#### [What you need to do]
According to the 1987 sumo text, which ōzeki won his first yūshō with a perfect 15–0 record?

#### [Text block]
## begin

= 1987 in sumo =

The following are the events in professional sumo during 1987.

==Tournaments==
- Hatsu basho, Ryōgoku Kokugikan, Tokyo, 11 – 25 January
- Haru basho, Osaka Prefectural Gymnasium, Osaka, 8 – 22 March
- Natsu basho, Ryōgoku Kokugikan, Tokyo, 10 – 24 May
- Nagoya basho, Aichi Prefectural Gymnasium, Nagoya, 5 – 19 July
- Aki basho, Ryōgoku Kokugikan, Tokyo, 13 – 27 September
- Kyushu basho, Fukuoka International Center, Kyushu, 6 – 20 November

==News==

===January===
- 25: Chiyonofuji wins his twentieth yūshō, becoming the third man after Taihō and Kitanoumi to reach this landmark. He defeats fellow yokozuna Futahaguro in a playoff after both men finish on 12–3. Futahaguro had beaten Chiyonofuji in their regulation match but could not do so a second time. Although this is his sixth runner-up performance, his first top division championship continues to elude him. Sekiwake Konishiki scores 10–5 and wins the Outstanding performance prize for his wins over both yokozuna. Masurao wins the Technique Award. Former komusubi Ōyutaka, who lost sekitori status in 1985, announces his retirement. He assumes the Arashio toshiyori or elder name and stays on as a coach at his stable.

===March===
- 22: Ōzeki Hokutoumi wins his second championship with a score of 12–3, finishing one win ahead of stablemate Chiyonofuji and Konishiki on 11–4. New komusubi Masurao has a superb tournament, defeating two yokozuna and four ōzeki in the first seven days and is awarded the Outstanding Performance prize. Hananoumi wins the Technique prize and Tochinowaka the Fighting Spirit Award. Futahaguro drops out on the tenth day. In jūryō Takamisugi wins the yūshō while Kaiki announces his retirement. He stays in sumo as Takashima Oyakata.

===May===
- 24: Ōzeki Onokuni wins his first yūshō with a perfect 15–0 record. He is the first man other than Chiyonofuji to win in the Ryōgoku Kokugikan which opened over two years before in January 1985. Runner-up is Hokutoumi on 13–2, who is promoted to yokozuna after the tournament. Kokonoe stable becomes the first since Takasago in 1949 to have two active yokozuna simultaneously. Konishiki is also promoted to ōzeki after a fine 12–3 score, becoming the first foreigner ever to reach sumo's second highest rank. He wins the fighting spirit prize while the other sekiwake Asahifuji gets the Technique prize. Masurao has another giant-killing tournament and wins another Outstanding performance prize. The jūryō yūshō is won by Onohana; the makushita championship by Akinoshima. Former sekiwake Kaneshiro (also known as Tochihikari) retires rather than face demotion to makushita. Unable to obtain elder stock, he leaves the sumo world.

## end

#### [Material provided]
## begin

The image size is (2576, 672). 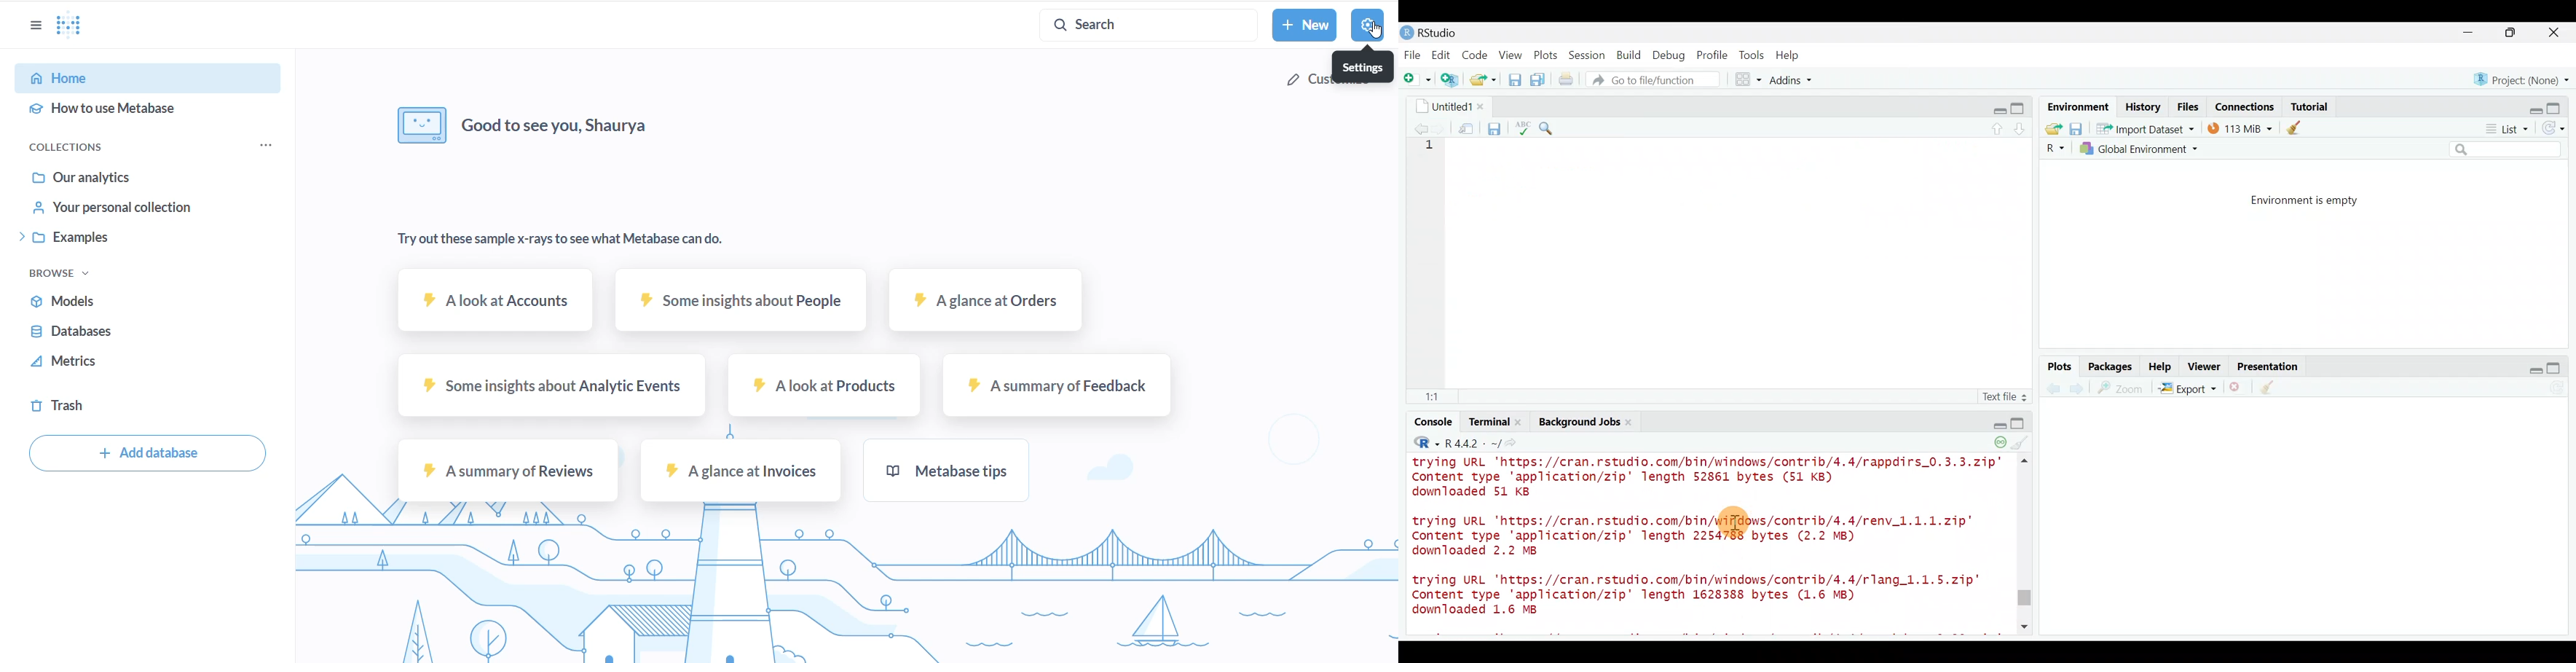 What do you see at coordinates (1476, 54) in the screenshot?
I see `Code` at bounding box center [1476, 54].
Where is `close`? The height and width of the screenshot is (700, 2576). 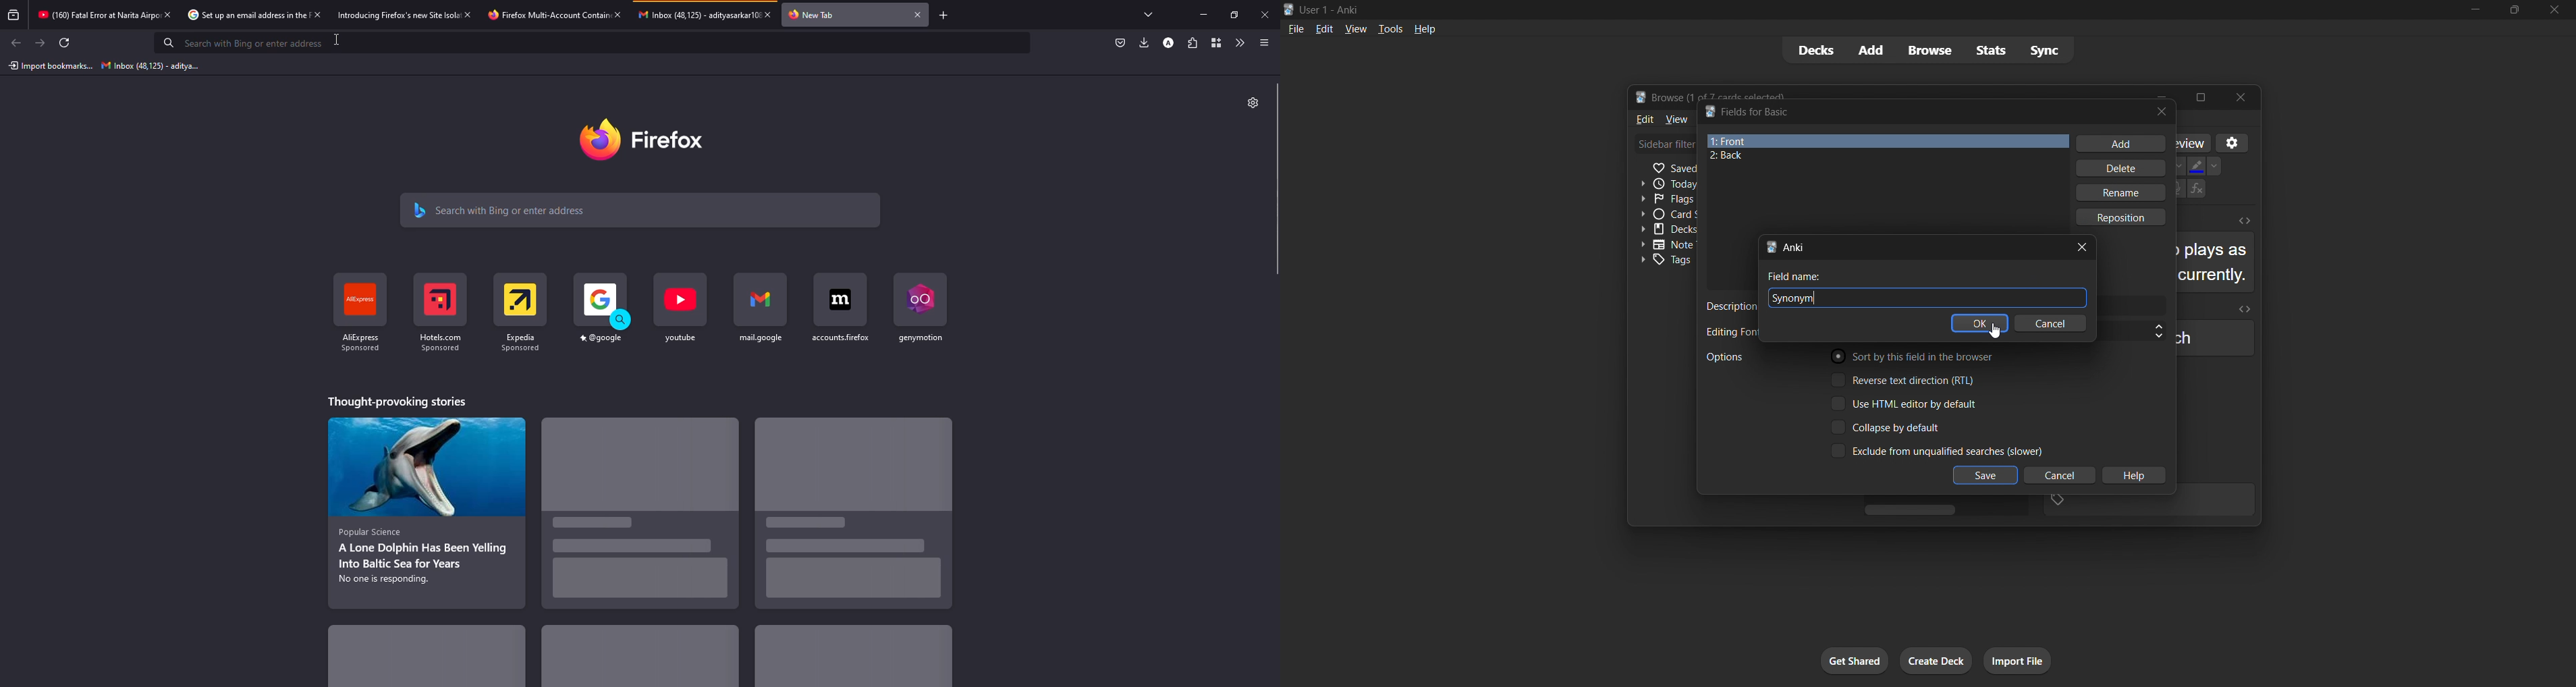 close is located at coordinates (768, 14).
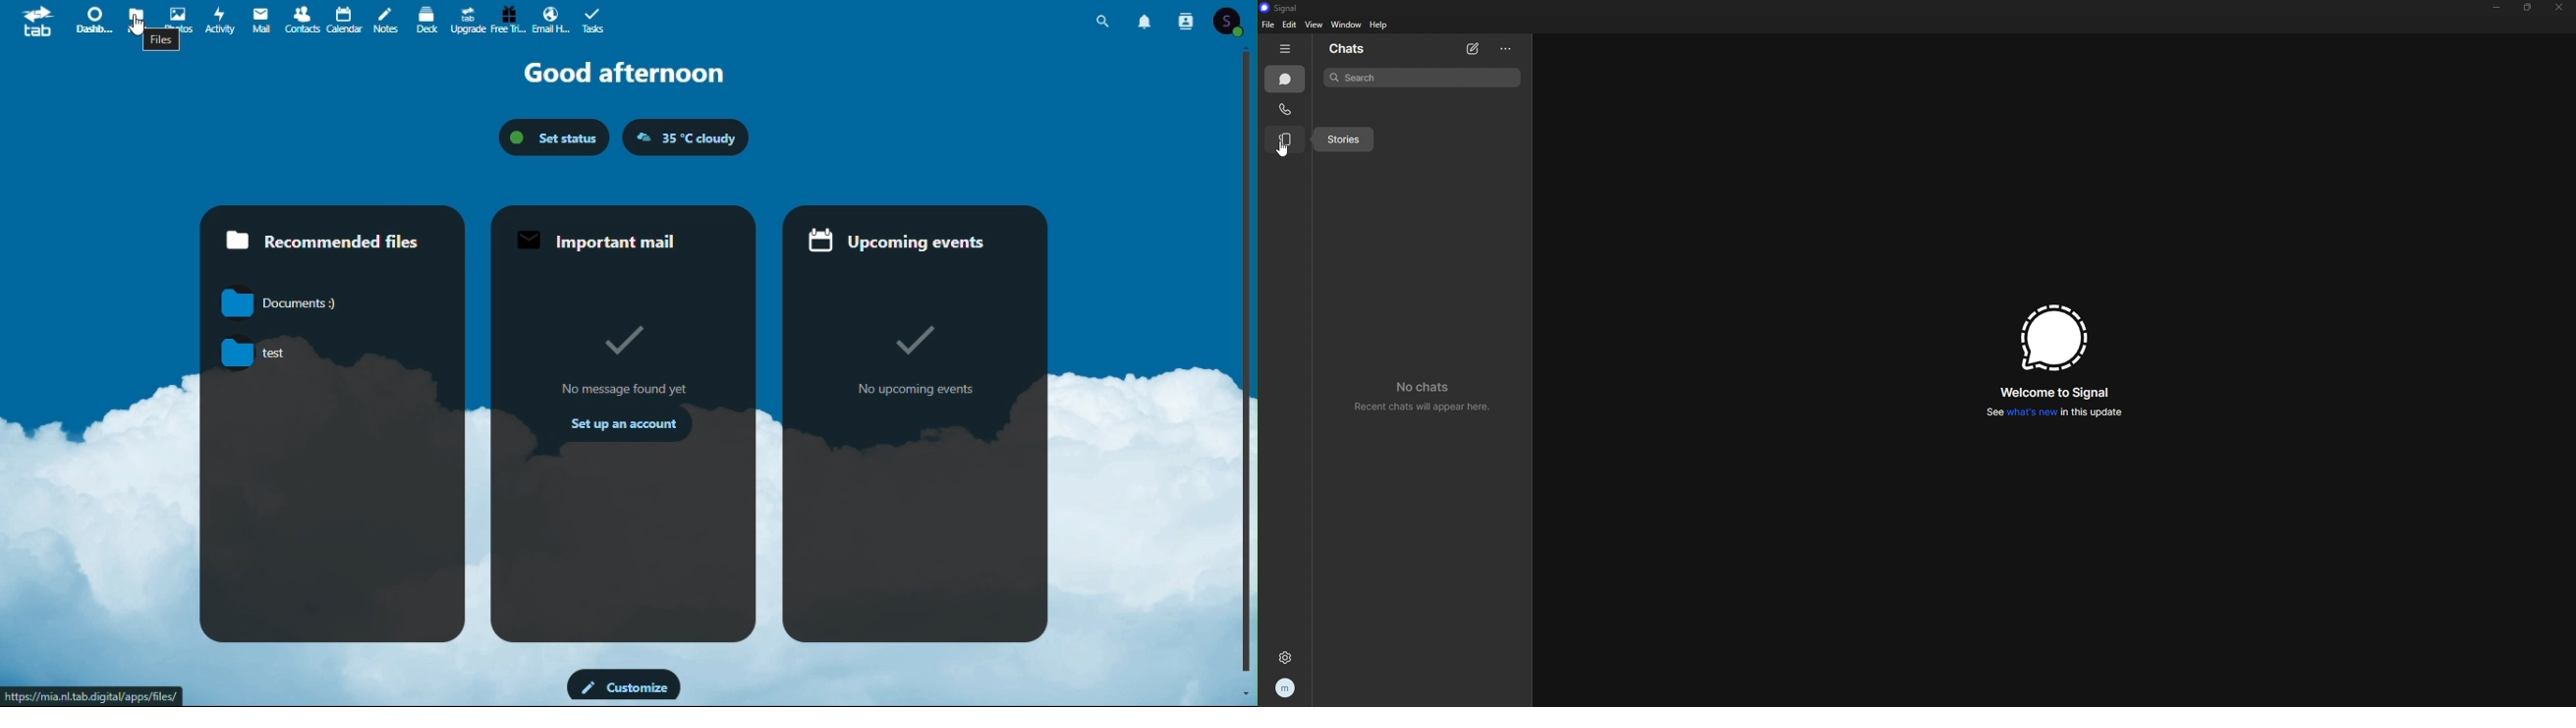 The height and width of the screenshot is (728, 2576). I want to click on Activity, so click(221, 20).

## end

#### [Result of this exercise]
Onokuni